CS 117: Artificial Life
Overview
Artifical life is the area of study that is characterized by
simulating aspects of living beings with a computer. Perhaps the most
well-known example of artifical life, referred to as "ALife" by some,
is the "Game of Life" by John Conway. A grid, like the one shown
above, contains empty and filled cells. Each filled cell represents an
"organism." Every turn, or "generation," of the game consists of
applying Conway's three "genetic laws," which are:
- Survival: Every live cell with two or three live neighbors survives
for the next generation.
- Death: Every live cell with four or more live neighbors dies (is removed)
from overpopulation. Every organism with one live neighbor or none dies from
loneliness.
- Birth: Every empty cell adjacent to exactly three neighbors is a birth
cell. It becomes a live cell at the next move.
Your mission: Program this in Java.
Details
Create a Java program that does the following:
- asks the user for a grid size
- asks the user to enter (x,y) coordinates for all the starting locations
for live cells
- renders all the cells as circles on a canvas
- runs generation after generation, allowing the user to watch how the
patterns change
You should create a class called GameOfLife
, which
contains your main
method. Beyond this, you are free to
structure your program as you wish, so long as it is reasonable and
conforms with good style. Here are some ideas you may choose to
follow:
- Your game board is represented as an object. The grid is a two-dimensional
array.
- Since the same canvas will be used generation after generation, it
should be an object variable.
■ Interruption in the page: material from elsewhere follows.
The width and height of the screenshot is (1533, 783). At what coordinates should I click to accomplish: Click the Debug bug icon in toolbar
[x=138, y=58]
Erase it at the beginning of each generation.
- Write methods to... (you will need more, but this is a starting point)
- Add a live cell to the board, doing appropriate error checking.
- Draw the current generation on the canvas.
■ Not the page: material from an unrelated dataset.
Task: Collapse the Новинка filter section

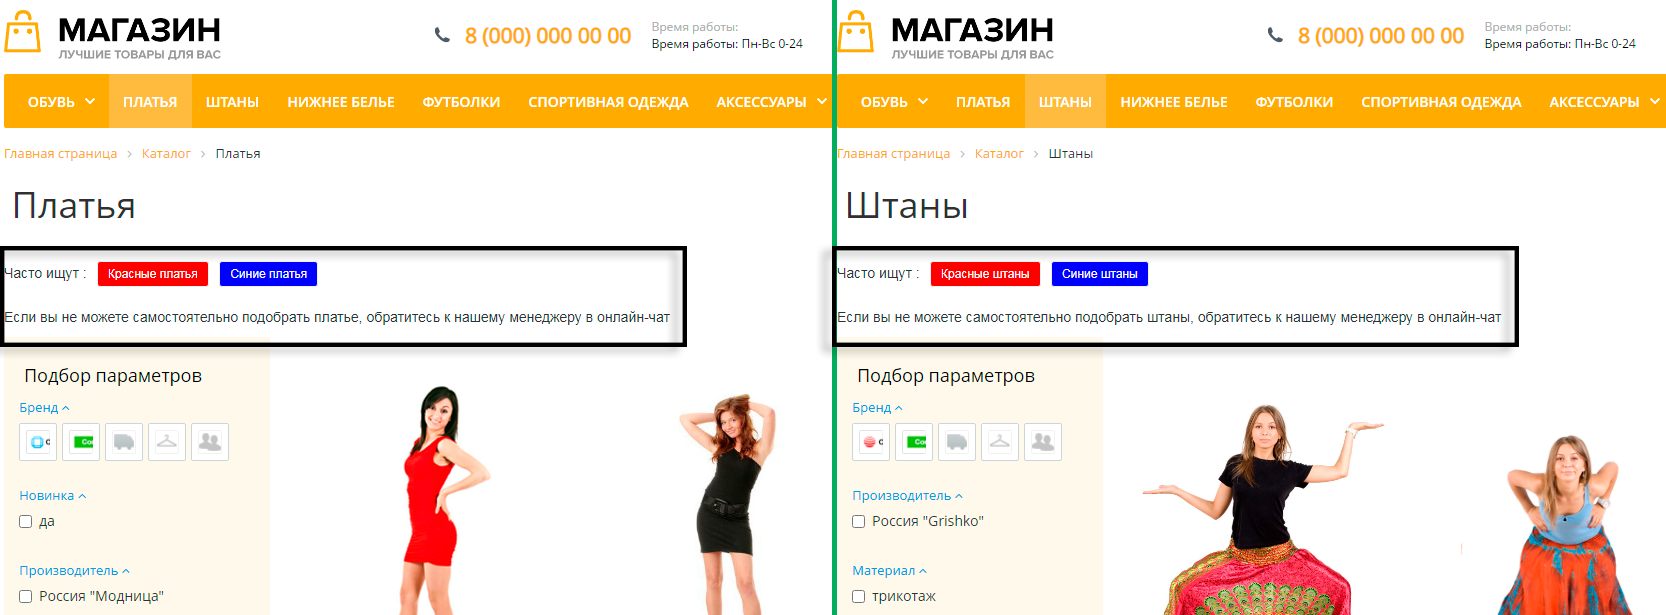Action: click(x=53, y=496)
- Calculate what the new generation will be based on the old one.
You will need a second two-dimensional array here, since you need to work
on your new generation while still having your old one to look at.
- Use a loop to to drive the repeated generations.
Hints, Suggestions, Etc.
- Come up with a way to test your code non-interactively. When testing
your program, you don't want to have to enter in the grid locations of your
starting cells over and over again.
- Check out the
wait
method in
Canvas
. You may find this useful for slowing the
simulation down so you can watch it.
- Once you have it working, try lots of starting patterns and see how
the game responds. You can get some ideas from the Reed College Artificial Life
Project. Try blinkers and gliders for starters.
- Interested in more? I cover Genetic Algorithms in my Artificial Intelligence
course (CS 327).
Extras
The following ideas are not required, but are things you can try if you
want to push this further:
- Provide status information at the bottom of the canvas indicating
how many cells are live, and how many generations have passed.
- Detect when nothing is changing, and stop the game.
- Detect when the game is stuck in a cycle, and prompt the user to stop
if desired.
- Make it into a 2 player game. A description
of a 2 player version, called P2life, can be found here.
Note: The Game of Life is lots of fun, and quite popular. There are many
versions of this game already available coded in Java on the web. Don't use
them. See the syllabus for further info on plagiarism.